Why This Matters for Investing
Mental accounting gets especially dangerous when money is involved in markets.
Consider how people behave with capital gains. If you invest ₹10,000 of your salary and it grows to ₹20,000, most people become noticeably more reckless with the extra ₹10,000. They take risks they would never take with money they “actually earned.” Losing it would hurt just as much. Because it came from the market, it feels like house money.
The same logic plays out with lump sums versus monthly income. People who receive a large amount at once tend to park it in safe, low-yield options: fixed deposits, savings accounts. The same person, receiving that identical amount in smaller monthly instalments, would confidently put it into equities. The money is the same. The behaviour is worlds apart.
This is where the pyramid problem shows up in personal finance. When people mentally silo their money, one bucket for emergencies, one for retirement, one for fun, they stop seeing their finances as a whole. Someone might hold excessive cash in a savings account earning 3% while carrying credit card debt at 36%. On paper, that is indefensible. Mentally, those are two separate accounts with two separate sets of rules.
The Upside
Mental accounting, in fairness, has its uses. Earmarking money for specific goals, retirement, a child’s education, a home, genuinely helps people follow through. Someone who deposits a fixed amount into a retirement account every month is far more likely to retire with savings than someone who invests whatever is left over. The mental commitment creates real behavioural guardrails.
The system works. It just stops working the moment it starts overriding logic.
Where It Goes Wrong
Tax refunds are a good example. Most people treat a refund like a gift from the government. It is simply your own money that was withheld in excess. The government held it for a year, interest-free. You are getting back what was already yours.
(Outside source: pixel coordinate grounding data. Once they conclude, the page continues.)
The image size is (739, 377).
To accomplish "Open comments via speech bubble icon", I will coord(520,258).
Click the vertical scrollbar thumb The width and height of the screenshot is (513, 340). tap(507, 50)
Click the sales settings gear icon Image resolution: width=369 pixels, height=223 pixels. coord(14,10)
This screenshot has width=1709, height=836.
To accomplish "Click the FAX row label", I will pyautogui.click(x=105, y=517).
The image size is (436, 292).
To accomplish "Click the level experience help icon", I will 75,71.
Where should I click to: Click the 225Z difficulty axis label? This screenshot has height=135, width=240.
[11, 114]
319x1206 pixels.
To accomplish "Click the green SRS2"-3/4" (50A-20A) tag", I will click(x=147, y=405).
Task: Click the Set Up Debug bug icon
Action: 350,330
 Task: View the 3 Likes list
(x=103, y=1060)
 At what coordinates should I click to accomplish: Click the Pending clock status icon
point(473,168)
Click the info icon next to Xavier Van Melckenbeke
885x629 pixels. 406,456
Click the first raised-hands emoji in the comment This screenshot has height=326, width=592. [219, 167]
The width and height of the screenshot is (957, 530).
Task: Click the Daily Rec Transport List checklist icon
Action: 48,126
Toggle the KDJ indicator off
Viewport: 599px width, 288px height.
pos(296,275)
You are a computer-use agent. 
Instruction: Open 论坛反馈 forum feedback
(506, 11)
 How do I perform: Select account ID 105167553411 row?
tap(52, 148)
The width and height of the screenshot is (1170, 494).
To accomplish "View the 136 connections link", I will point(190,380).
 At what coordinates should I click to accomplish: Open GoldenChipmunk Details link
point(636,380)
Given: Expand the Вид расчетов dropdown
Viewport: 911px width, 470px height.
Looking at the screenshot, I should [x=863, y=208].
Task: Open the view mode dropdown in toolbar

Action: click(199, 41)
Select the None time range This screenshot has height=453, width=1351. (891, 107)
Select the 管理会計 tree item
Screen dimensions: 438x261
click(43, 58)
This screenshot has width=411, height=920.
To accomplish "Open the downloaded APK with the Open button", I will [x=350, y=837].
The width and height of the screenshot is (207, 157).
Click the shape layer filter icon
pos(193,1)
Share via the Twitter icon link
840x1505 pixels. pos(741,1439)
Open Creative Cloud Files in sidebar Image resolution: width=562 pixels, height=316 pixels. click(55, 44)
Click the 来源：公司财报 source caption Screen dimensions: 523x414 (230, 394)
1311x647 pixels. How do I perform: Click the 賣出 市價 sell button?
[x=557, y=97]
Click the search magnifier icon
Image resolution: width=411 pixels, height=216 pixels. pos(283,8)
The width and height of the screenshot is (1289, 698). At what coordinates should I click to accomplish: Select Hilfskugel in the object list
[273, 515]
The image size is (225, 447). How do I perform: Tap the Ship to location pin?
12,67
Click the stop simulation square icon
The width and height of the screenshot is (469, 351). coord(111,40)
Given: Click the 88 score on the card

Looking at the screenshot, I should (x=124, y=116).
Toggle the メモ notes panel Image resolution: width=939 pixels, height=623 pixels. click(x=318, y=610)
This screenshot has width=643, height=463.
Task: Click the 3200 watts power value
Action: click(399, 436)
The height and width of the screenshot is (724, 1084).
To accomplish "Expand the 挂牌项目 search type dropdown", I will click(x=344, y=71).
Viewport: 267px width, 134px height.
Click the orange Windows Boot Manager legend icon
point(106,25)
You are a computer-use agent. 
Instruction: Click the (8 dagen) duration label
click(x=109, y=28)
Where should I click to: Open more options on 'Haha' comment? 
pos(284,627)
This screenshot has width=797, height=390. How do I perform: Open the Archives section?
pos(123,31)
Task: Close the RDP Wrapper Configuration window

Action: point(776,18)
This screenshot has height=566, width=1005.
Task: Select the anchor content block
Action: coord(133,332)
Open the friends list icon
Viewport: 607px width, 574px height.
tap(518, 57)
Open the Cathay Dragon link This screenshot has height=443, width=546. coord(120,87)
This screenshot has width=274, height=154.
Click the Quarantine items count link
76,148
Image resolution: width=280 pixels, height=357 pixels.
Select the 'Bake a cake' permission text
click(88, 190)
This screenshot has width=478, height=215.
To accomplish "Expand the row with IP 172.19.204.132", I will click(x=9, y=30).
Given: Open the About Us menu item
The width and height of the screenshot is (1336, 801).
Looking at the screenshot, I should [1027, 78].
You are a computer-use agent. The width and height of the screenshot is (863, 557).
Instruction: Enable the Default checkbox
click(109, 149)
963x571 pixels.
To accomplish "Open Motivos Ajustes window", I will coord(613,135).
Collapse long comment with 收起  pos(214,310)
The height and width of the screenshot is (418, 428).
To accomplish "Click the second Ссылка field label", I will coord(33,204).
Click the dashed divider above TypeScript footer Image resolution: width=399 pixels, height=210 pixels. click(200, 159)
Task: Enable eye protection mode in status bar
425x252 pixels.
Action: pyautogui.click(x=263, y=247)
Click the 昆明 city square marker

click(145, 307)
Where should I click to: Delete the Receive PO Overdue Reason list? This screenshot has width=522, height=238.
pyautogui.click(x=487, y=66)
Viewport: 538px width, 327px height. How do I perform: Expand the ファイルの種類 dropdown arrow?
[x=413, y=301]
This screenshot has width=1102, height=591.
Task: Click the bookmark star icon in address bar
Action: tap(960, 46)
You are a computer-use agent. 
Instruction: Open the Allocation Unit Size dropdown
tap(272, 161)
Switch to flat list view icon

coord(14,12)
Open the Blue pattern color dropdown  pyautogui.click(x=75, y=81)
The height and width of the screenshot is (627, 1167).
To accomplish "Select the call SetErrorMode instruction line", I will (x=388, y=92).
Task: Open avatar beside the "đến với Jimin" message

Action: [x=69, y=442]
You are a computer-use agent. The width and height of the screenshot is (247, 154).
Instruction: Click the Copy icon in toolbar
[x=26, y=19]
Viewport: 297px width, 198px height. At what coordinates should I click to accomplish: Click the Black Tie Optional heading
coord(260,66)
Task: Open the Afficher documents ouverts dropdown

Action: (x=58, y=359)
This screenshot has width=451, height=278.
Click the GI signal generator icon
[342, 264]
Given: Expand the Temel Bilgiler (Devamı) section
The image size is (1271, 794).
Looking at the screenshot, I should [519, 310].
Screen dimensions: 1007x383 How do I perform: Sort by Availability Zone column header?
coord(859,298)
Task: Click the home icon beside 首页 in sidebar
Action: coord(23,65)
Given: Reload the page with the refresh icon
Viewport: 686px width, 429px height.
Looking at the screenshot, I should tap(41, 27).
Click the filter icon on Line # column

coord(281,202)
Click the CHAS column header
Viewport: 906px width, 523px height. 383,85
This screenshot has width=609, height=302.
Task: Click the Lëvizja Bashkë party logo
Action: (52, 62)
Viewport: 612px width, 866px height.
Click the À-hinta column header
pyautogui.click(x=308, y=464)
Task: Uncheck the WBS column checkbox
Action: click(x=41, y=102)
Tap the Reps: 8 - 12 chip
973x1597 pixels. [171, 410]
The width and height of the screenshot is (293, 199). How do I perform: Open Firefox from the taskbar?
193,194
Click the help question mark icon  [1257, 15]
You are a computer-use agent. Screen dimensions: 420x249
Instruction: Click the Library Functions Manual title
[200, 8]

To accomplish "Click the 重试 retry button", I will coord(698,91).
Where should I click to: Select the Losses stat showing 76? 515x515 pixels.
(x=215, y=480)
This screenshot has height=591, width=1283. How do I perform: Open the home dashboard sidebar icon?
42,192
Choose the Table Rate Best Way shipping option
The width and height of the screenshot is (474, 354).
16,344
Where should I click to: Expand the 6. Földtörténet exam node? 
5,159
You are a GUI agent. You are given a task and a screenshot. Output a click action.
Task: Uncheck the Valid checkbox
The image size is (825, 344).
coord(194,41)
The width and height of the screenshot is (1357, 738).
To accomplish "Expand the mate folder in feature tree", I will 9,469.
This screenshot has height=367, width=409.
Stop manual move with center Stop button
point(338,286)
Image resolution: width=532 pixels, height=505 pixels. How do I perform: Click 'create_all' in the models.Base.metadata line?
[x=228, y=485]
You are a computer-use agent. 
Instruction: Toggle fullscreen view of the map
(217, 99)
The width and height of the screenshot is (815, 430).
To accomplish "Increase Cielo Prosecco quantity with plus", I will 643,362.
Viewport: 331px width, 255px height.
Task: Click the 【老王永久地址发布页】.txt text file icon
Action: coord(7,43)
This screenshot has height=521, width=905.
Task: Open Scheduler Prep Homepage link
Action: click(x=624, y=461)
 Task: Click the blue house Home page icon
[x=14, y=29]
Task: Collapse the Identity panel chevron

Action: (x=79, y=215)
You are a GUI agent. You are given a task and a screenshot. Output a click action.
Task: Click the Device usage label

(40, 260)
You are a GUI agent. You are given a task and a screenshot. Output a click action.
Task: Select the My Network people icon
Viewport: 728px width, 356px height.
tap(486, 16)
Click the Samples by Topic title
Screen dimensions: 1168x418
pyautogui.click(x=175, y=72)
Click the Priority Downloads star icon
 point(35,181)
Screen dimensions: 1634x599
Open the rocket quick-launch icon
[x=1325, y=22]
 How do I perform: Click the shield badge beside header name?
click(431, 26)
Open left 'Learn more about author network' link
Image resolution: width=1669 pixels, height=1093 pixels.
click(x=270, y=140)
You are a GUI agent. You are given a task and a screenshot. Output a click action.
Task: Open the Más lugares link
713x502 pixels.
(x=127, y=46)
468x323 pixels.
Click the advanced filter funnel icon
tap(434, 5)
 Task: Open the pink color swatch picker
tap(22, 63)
Because it arrives as a lump sum, it gets spent like a windfall rather than folded into a sensible financial plan.
Bonuses follow the same pattern. Lottery wins are the extreme case, and Sushil Kumar is the cautionary tale. The money feels different, so it gets treated differently, and “differently” almost always means worse.
Thaler’s larger point is worth sitting with. Conventional economics assumed people were rational. His entire career was built on demonstrating that they are predictably irrational, that the deviations follow patterns, and that those patterns can be studied and anticipated. We behave like humans who have invented their own rules about which money counts.
The Fix
Awareness is most of the work. Before spending a bonus, a refund, or any windfall, ask yourself whether you would spend regular income this way. If the answer is no, that is mental accounting at the wheel.
Treat all money as if it came from your salary. Run it through the same filters. Give it the same scrutiny. ₹100 is ₹100. It always was.